• Required work
Lines from the one containing "Task: Click the Everton club badge" through the end of the data are to be returned exactly, and no others.

• Records for this task
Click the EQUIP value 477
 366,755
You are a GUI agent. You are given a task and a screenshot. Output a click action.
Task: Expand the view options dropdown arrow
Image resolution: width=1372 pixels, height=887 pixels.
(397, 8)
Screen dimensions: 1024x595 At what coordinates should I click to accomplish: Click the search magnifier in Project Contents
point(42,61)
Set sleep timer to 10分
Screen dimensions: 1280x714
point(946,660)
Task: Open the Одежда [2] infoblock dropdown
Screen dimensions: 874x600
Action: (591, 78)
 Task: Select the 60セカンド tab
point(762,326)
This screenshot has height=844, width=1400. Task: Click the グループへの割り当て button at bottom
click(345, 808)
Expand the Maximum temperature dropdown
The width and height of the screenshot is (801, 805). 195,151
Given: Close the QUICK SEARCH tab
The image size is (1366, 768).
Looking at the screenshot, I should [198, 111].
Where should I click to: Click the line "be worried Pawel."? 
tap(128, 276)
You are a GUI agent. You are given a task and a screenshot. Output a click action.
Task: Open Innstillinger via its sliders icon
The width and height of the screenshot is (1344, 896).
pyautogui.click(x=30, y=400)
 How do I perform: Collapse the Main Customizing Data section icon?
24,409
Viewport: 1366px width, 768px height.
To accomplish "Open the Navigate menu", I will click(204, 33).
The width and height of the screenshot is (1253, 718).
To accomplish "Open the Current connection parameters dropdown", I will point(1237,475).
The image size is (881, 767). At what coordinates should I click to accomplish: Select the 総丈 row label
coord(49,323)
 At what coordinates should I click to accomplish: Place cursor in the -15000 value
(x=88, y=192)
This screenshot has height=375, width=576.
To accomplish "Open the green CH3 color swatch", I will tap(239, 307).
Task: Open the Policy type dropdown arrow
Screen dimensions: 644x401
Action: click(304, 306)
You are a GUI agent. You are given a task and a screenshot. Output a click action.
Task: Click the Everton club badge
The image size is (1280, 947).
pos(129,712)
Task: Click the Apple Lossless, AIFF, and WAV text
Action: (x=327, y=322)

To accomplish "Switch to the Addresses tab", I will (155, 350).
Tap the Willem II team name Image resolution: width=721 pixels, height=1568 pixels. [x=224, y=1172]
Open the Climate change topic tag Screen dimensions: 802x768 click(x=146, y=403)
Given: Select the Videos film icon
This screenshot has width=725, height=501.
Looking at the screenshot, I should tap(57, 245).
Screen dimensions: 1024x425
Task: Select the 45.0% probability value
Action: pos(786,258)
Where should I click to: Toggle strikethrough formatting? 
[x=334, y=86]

• Solution for this task
Task: Click the Everton club badge
The image size is (1280, 947).
pos(129,712)
Task: Click the Apple Lossless, AIFF, and WAV text
Action: (x=327, y=322)

To accomplish "Switch to the Addresses tab", I will (155, 350).
Tap the Willem II team name Image resolution: width=721 pixels, height=1568 pixels. [x=224, y=1172]
Open the Climate change topic tag Screen dimensions: 802x768 click(x=146, y=403)
Given: Select the Videos film icon
This screenshot has width=725, height=501.
Looking at the screenshot, I should tap(57, 245).
Screen dimensions: 1024x425
Task: Select the 45.0% probability value
Action: pos(786,258)
Where should I click to: Toggle strikethrough formatting? 
[x=334, y=86]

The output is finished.